▸ What you should do
Print every line exactly as it appears in the material below.

▸ Data provided

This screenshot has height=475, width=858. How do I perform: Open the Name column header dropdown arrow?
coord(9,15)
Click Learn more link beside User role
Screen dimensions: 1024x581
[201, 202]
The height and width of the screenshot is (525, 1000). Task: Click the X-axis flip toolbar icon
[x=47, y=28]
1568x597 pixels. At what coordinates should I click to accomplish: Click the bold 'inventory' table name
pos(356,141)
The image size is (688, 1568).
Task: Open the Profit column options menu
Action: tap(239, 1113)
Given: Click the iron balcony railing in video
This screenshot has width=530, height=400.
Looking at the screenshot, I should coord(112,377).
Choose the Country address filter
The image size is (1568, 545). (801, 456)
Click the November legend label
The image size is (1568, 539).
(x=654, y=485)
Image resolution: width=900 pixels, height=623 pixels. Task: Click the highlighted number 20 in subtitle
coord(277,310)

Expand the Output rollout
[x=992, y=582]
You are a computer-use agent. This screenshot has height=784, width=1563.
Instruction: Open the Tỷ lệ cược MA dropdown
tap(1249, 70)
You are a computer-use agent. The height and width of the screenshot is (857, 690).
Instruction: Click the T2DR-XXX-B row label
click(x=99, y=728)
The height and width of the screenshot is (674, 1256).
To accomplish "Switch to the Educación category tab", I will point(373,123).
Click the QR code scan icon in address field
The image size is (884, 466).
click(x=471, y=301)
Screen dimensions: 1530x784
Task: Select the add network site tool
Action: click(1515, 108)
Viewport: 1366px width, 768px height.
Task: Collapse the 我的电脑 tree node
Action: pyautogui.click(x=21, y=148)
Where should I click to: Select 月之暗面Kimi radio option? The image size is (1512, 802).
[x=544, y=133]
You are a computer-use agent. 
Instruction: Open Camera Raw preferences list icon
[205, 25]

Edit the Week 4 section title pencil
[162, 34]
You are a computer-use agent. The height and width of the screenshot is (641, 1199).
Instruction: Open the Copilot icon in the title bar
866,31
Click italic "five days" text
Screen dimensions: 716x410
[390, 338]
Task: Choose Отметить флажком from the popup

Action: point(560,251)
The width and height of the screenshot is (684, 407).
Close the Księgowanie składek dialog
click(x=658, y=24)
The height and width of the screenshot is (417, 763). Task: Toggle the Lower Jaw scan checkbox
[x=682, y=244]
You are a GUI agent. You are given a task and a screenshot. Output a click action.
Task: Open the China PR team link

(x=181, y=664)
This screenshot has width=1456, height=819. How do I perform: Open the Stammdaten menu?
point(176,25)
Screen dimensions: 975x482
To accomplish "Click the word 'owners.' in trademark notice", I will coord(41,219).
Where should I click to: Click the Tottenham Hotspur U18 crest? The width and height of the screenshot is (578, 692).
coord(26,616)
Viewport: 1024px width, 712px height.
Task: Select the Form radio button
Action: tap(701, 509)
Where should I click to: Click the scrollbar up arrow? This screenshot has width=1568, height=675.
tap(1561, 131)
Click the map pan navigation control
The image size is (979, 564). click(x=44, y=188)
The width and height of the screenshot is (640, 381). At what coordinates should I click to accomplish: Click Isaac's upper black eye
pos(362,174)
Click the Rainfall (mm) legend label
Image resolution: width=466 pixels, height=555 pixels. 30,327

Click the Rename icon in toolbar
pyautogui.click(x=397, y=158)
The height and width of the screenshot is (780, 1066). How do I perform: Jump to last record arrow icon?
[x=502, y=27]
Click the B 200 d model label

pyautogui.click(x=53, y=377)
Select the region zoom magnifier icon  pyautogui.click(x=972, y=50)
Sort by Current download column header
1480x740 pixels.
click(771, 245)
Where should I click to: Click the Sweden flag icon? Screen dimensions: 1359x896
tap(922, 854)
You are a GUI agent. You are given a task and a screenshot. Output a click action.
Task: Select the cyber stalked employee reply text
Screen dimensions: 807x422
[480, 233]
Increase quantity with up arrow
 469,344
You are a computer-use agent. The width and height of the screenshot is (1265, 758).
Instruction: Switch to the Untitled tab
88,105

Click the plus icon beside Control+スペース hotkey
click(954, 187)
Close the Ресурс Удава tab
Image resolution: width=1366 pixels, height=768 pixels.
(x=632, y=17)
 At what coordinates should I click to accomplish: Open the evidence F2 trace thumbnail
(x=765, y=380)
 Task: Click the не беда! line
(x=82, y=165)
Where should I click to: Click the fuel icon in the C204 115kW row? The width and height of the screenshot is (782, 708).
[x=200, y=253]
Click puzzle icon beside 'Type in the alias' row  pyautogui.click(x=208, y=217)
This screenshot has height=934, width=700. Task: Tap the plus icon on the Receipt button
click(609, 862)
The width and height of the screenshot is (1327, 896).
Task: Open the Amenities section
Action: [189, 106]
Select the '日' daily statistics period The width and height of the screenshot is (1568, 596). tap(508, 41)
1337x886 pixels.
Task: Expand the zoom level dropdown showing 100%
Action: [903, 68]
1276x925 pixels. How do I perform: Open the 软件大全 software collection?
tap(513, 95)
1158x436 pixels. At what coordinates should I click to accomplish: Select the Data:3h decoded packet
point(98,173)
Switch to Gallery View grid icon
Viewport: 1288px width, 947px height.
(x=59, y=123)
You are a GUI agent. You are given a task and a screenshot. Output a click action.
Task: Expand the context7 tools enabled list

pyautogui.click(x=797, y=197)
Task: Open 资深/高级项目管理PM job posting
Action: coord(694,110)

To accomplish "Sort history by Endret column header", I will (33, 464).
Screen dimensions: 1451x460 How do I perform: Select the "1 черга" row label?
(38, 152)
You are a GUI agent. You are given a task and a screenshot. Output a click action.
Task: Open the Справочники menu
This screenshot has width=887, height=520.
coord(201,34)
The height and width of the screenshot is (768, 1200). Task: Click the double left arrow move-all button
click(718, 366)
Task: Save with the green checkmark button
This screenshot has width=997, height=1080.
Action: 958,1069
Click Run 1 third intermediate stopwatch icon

▸ Exercise response
This screenshot has height=475, width=858. How do I perform: Open the Name column header dropdown arrow?
coord(9,15)
Click Learn more link beside User role
Screen dimensions: 1024x581
[201, 202]
The height and width of the screenshot is (525, 1000). Task: Click the X-axis flip toolbar icon
[x=47, y=28]
1568x597 pixels. At what coordinates should I click to accomplish: Click the bold 'inventory' table name
pos(356,141)
The image size is (688, 1568).
Task: Open the Profit column options menu
Action: tap(239, 1113)
Given: Click the iron balcony railing in video
This screenshot has width=530, height=400.
Looking at the screenshot, I should coord(112,377).
Choose the Country address filter
The image size is (1568, 545). (801, 456)
Click the November legend label
The image size is (1568, 539).
(x=654, y=485)
Image resolution: width=900 pixels, height=623 pixels. Task: Click the highlighted number 20 in subtitle
coord(277,310)

Expand the Output rollout
[x=992, y=582]
You are a computer-use agent. This screenshot has height=784, width=1563.
Instruction: Open the Tỷ lệ cược MA dropdown
tap(1249, 70)
You are a computer-use agent. The height and width of the screenshot is (857, 690).
Instruction: Click the T2DR-XXX-B row label
click(x=99, y=728)
The height and width of the screenshot is (674, 1256).
To accomplish "Switch to the Educación category tab", I will point(373,123).
Click the QR code scan icon in address field
The image size is (884, 466).
click(x=471, y=301)
Screen dimensions: 1530x784
Task: Select the add network site tool
Action: click(1515, 108)
Viewport: 1366px width, 768px height.
Task: Collapse the 我的电脑 tree node
Action: pyautogui.click(x=21, y=148)
Where should I click to: Select 月之暗面Kimi radio option? The image size is (1512, 802).
[x=544, y=133]
You are a computer-use agent. 
Instruction: Open Camera Raw preferences list icon
[205, 25]

Edit the Week 4 section title pencil
[162, 34]
You are a computer-use agent. The height and width of the screenshot is (641, 1199).
Instruction: Open the Copilot icon in the title bar
866,31
Click italic "five days" text
Screen dimensions: 716x410
[390, 338]
Task: Choose Отметить флажком from the popup

Action: point(560,251)
The width and height of the screenshot is (684, 407).
Close the Księgowanie składek dialog
click(x=658, y=24)
The height and width of the screenshot is (417, 763). Task: Toggle the Lower Jaw scan checkbox
[x=682, y=244]
You are a GUI agent. You are given a task and a screenshot. Output a click action.
Task: Open the China PR team link

(x=181, y=664)
This screenshot has width=1456, height=819. How do I perform: Open the Stammdaten menu?
point(176,25)
Screen dimensions: 975x482
To accomplish "Click the word 'owners.' in trademark notice", I will coord(41,219).
Where should I click to: Click the Tottenham Hotspur U18 crest? The width and height of the screenshot is (578, 692).
coord(26,616)
Viewport: 1024px width, 712px height.
Task: Select the Form radio button
Action: tap(701, 509)
Where should I click to: Click the scrollbar up arrow? This screenshot has width=1568, height=675.
tap(1561, 131)
Click the map pan navigation control
The image size is (979, 564). click(x=44, y=188)
The width and height of the screenshot is (640, 381). At what coordinates should I click to accomplish: Click Isaac's upper black eye
pos(362,174)
Click the Rainfall (mm) legend label
Image resolution: width=466 pixels, height=555 pixels. 30,327

Click the Rename icon in toolbar
pyautogui.click(x=397, y=158)
The height and width of the screenshot is (780, 1066). How do I perform: Jump to last record arrow icon?
[x=502, y=27]
Click the B 200 d model label

pyautogui.click(x=53, y=377)
Select the region zoom magnifier icon  pyautogui.click(x=972, y=50)
Sort by Current download column header
1480x740 pixels.
click(771, 245)
Where should I click to: Click the Sweden flag icon? Screen dimensions: 1359x896
tap(922, 854)
You are a GUI agent. You are given a task and a screenshot. Output a click action.
Task: Select the cyber stalked employee reply text
Screen dimensions: 807x422
[480, 233]
Increase quantity with up arrow
 469,344
You are a computer-use agent. The width and height of the screenshot is (1265, 758).
Instruction: Switch to the Untitled tab
88,105

Click the plus icon beside Control+スペース hotkey
click(954, 187)
Close the Ресурс Удава tab
Image resolution: width=1366 pixels, height=768 pixels.
(x=632, y=17)
 At what coordinates should I click to accomplish: Open the evidence F2 trace thumbnail
(x=765, y=380)
 Task: Click the не беда! line
(x=82, y=165)
Where should I click to: Click the fuel icon in the C204 115kW row? The width and height of the screenshot is (782, 708).
[x=200, y=253]
Click puzzle icon beside 'Type in the alias' row  pyautogui.click(x=208, y=217)
This screenshot has height=934, width=700. Task: Tap the plus icon on the Receipt button
click(609, 862)
The width and height of the screenshot is (1327, 896).
Task: Open the Amenities section
Action: [189, 106]
Select the '日' daily statistics period The width and height of the screenshot is (1568, 596). tap(508, 41)
1337x886 pixels.
Task: Expand the zoom level dropdown showing 100%
Action: [903, 68]
1276x925 pixels. How do I perform: Open the 软件大全 software collection?
tap(513, 95)
1158x436 pixels. At what coordinates should I click to accomplish: Select the Data:3h decoded packet
point(98,173)
Switch to Gallery View grid icon
Viewport: 1288px width, 947px height.
(x=59, y=123)
You are a GUI agent. You are given a task and a screenshot. Output a click action.
Task: Expand the context7 tools enabled list

pyautogui.click(x=797, y=197)
Task: Open 资深/高级项目管理PM job posting
Action: coord(694,110)

To accomplish "Sort history by Endret column header", I will (33, 464).
Screen dimensions: 1451x460 How do I perform: Select the "1 черга" row label?
(38, 152)
You are a GUI agent. You are given a task and a screenshot. Output a click action.
Task: Open the Справочники menu
This screenshot has width=887, height=520.
coord(201,34)
The height and width of the screenshot is (768, 1200). Task: Click the double left arrow move-all button
click(718, 366)
Task: Save with the green checkmark button
This screenshot has width=997, height=1080.
Action: 958,1069
Click Run 1 third intermediate stopwatch icon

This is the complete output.